Женщина взглянула на него, опустила глаза и отвернулась.

Властелин помедлил. Почему-то ему было трудно говорить со своей будущей – официально будущей, на деле же и сегодня фактической супругой, партнером по Власти, человеком, который, по ритуалу, сам и передаст ему эту власть. Сам он уже более или менее пришел в себя – просто-напросто понял, что сделанного не вернешь, ни хорошего, ни плохого, а значит, не надо и терзаться, надо жить завтрашним, а не вчерашним днем.
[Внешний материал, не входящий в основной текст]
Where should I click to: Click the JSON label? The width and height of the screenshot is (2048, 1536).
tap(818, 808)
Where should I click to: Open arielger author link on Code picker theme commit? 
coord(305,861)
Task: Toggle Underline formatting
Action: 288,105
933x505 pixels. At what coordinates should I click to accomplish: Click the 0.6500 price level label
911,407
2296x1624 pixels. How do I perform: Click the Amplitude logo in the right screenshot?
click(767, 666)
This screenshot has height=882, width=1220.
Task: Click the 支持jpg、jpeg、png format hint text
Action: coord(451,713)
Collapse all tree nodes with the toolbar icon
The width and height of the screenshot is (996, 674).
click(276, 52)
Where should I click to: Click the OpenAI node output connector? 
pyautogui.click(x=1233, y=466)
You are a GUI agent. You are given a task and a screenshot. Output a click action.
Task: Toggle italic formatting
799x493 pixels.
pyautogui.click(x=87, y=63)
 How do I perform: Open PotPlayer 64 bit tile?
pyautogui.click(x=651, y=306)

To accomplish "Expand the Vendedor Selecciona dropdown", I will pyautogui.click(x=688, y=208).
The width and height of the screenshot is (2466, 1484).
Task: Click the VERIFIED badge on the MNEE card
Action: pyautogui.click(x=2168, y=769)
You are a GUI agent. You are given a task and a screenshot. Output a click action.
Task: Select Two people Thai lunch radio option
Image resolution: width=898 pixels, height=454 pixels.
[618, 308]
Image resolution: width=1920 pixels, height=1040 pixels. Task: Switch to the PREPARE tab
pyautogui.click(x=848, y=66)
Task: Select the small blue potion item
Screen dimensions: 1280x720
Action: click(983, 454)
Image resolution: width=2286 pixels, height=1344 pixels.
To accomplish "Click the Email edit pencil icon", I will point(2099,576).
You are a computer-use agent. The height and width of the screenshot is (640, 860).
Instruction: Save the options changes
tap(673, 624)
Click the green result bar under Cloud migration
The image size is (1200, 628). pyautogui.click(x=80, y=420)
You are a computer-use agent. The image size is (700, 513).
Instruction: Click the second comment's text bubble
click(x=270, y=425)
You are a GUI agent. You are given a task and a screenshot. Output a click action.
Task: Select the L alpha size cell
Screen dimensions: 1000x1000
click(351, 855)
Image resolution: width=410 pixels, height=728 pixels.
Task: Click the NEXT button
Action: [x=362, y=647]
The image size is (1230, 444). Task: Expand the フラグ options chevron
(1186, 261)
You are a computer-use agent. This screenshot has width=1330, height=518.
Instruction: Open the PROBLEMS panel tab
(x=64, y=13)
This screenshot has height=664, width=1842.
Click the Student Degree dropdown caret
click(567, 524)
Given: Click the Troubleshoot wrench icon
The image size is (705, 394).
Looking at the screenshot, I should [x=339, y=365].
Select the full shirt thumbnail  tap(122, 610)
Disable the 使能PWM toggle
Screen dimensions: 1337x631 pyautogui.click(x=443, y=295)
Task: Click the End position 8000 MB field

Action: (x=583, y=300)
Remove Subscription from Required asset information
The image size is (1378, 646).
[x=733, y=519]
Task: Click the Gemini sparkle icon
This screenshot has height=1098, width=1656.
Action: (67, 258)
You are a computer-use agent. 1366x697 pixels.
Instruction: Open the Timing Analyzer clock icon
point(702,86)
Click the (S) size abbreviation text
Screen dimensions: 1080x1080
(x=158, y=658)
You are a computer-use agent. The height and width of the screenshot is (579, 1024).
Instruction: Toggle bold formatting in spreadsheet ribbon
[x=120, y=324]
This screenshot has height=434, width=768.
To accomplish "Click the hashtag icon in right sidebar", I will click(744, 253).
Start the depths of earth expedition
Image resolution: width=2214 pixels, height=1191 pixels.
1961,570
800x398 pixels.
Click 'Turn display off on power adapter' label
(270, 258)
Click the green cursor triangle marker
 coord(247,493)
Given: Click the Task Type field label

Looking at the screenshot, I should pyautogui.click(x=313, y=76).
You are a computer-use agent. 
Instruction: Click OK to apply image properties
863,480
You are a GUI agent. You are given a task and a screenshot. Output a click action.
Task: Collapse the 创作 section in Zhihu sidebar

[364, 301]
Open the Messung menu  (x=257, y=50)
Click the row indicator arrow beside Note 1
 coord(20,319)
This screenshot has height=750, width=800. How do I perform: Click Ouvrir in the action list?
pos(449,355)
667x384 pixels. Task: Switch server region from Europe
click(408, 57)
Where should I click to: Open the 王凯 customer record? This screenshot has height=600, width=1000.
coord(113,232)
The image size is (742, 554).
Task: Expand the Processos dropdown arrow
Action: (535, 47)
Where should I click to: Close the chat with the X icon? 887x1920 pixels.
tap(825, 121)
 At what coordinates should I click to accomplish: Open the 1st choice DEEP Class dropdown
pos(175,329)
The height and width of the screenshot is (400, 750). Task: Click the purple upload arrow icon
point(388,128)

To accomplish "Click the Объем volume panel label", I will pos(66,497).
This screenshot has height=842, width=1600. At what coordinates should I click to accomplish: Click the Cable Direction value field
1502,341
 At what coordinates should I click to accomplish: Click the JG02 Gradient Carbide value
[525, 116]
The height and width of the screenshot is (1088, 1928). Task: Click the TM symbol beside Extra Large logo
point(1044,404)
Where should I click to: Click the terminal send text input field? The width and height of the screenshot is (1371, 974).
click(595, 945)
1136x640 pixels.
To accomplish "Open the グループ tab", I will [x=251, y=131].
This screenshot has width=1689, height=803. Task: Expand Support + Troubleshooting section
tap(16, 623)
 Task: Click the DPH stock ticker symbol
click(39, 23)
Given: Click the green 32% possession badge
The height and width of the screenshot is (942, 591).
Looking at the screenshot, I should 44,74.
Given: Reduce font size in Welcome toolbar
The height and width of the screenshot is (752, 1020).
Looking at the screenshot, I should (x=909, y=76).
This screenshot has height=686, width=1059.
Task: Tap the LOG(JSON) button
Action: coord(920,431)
Ястра же, похоже, никак не могла пережить случившееся, вырваться из его когтей, почувствовать себя новым человеком, которому доступно многое, практически все, чтобы заставить себя забыть… Но вот не мог он…

– Послушай, – заговорил он снова. – Великий Порядок требует, чтобы бракосочетание Властелина со Вдовой Власти совершилось на восьмой день после печального ухода, то есть на четвертый – после воссоединения Старого Властелина с Великой Семьей.